Senior David Corlew, a theater major from Murfreesboro, Tenn., compares the experience of shaping a new musical to riding a roller coaster. “Working with new material lends itself to a wonderful sense of play throughout the process,” he says. “One day new lines will come in that change our understanding of a character. Another day we’ll have to say goodbye to a scene that we really loved. And another day some of those lines will be back again! There’s something about the interaction between the actors and the changing text that makes the room feel electrically vibrant.”
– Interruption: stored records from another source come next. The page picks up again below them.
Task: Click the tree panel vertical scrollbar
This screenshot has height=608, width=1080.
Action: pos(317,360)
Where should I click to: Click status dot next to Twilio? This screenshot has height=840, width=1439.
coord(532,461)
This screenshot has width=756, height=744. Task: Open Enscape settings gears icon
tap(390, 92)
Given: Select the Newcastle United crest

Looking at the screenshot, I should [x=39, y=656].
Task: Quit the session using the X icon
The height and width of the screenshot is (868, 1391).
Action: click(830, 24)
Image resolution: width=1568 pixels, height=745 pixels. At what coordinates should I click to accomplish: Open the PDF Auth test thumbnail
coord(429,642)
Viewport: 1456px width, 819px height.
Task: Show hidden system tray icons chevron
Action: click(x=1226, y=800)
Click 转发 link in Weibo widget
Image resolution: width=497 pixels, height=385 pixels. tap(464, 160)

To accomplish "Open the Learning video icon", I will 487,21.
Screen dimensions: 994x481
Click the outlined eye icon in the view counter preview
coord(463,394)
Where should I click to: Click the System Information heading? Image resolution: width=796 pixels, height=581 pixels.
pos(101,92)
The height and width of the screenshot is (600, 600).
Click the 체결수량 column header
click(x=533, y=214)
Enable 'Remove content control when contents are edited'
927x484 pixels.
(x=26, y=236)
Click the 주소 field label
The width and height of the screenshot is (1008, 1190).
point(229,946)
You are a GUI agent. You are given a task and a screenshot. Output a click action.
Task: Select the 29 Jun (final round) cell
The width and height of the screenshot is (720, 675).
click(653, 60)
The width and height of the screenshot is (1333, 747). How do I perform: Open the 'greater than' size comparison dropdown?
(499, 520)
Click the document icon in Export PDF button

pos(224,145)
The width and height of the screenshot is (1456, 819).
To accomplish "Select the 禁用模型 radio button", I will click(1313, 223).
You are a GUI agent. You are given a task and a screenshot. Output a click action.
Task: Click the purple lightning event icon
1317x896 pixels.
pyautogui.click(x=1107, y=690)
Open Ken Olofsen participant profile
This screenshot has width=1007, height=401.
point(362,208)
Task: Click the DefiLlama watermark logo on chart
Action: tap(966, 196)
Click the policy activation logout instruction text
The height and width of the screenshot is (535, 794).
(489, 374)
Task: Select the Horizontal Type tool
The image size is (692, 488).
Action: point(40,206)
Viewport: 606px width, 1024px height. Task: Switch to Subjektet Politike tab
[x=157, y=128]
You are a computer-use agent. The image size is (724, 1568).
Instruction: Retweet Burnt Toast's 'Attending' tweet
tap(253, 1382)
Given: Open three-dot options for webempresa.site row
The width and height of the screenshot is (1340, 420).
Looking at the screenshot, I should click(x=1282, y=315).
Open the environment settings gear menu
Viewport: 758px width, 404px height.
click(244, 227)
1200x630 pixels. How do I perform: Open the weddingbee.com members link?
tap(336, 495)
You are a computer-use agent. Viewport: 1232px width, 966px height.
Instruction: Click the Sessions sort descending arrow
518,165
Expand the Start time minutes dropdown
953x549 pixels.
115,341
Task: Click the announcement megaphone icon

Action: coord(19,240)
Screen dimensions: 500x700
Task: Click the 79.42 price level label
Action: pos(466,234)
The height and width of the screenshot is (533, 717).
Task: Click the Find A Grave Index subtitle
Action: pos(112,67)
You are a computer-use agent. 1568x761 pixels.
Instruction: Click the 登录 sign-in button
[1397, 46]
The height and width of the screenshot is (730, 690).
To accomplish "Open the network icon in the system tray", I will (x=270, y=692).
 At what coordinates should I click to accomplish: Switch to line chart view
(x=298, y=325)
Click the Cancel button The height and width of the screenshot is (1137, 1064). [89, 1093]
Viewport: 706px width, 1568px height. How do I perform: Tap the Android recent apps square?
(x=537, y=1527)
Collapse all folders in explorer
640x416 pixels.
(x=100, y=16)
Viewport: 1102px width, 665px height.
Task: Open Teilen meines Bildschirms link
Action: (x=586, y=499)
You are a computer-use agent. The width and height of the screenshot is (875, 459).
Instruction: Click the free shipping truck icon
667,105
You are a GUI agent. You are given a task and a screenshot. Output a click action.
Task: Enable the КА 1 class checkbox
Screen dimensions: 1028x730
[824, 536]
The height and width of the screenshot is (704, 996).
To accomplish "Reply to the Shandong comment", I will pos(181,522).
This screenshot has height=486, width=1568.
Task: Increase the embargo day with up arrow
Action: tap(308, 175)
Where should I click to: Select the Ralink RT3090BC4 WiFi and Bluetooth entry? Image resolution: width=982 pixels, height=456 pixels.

“AMTP has honestly been formative in the way I think about myself as a performer,” says Cummings. For The Verona Project, she was not only learning lines, creating harmonies for songs and perfecting her ukulele skills, she was also challenged to find her inner rock star; one of Dehnert’s commands was that the show not sound “too musical theater.”
“I’ve been in a cappella groups, but that doesn’t count!” Cummings says with a laugh. What helped her make the leap, she says, was the sense of trust that developed among the cast and crew throughout the rehearsal process. “We created an environment where something could go wrong, and it would be fine, because we knew how to fix it,” she says. “Whatever choice I made on stage would be right, as long as I was having a good time.”
It’s not just actors who benefit from the AMTP process. Heather Schmucker, the program’s producing director, has helped spearhead initiatives such as the Johnny Mercer Foundation Songwriting Project, a weeklong summer residency for emerging songwriters led by leaders in the field, and a marketing practicum with Broadway in Chicago that allows students to create a show’s advertising and public relations campaign. Stage management and set design students work with Broadway directors and scenic designers, while Northwestern theater and music majors get to collaborate with professional music directors. For The Verona Project, students majoring in radio/TV/film worked with a professional animator to help create hand-generated stop-motion animation vignettes that were projected on stage. “We’re always trying to think of creative ways to bring in other talent,” says Schmucker.
Musicals are sometimes dismissed as light entertainment, but they can also be windows into the society in which they are created, from the explorations of race in Show Boat and South Pacific to the questions of identity and belonging that infuse Rent and Wicked. AMTP’s supporters believe that Northwestern is playing a vital role in moving the genre forward, ensuring that musicals not only continue to be created, but that they emerge from the workshop process strong enough to stand the test of time.
“It’s a tricky balancing act, meeting the needs of visiting artists as well as students,” notes Greif. “At AMTP, everything is very thought through and well considered so that creative teams have the best opportunity to develop their material in a very open, encouraging environment.”
A great musical is a mix of elements — dialogue, songs, story — that provoke an emotional response, an actual physical effect on the audience.
“This kind of storytelling matters,” says Dehnert. “That live connection gets more and more important as we move into a digital age. AMTP is a model for how educational institutions can provide inspiration to the rest of the industry. We need to keep telling new stories.”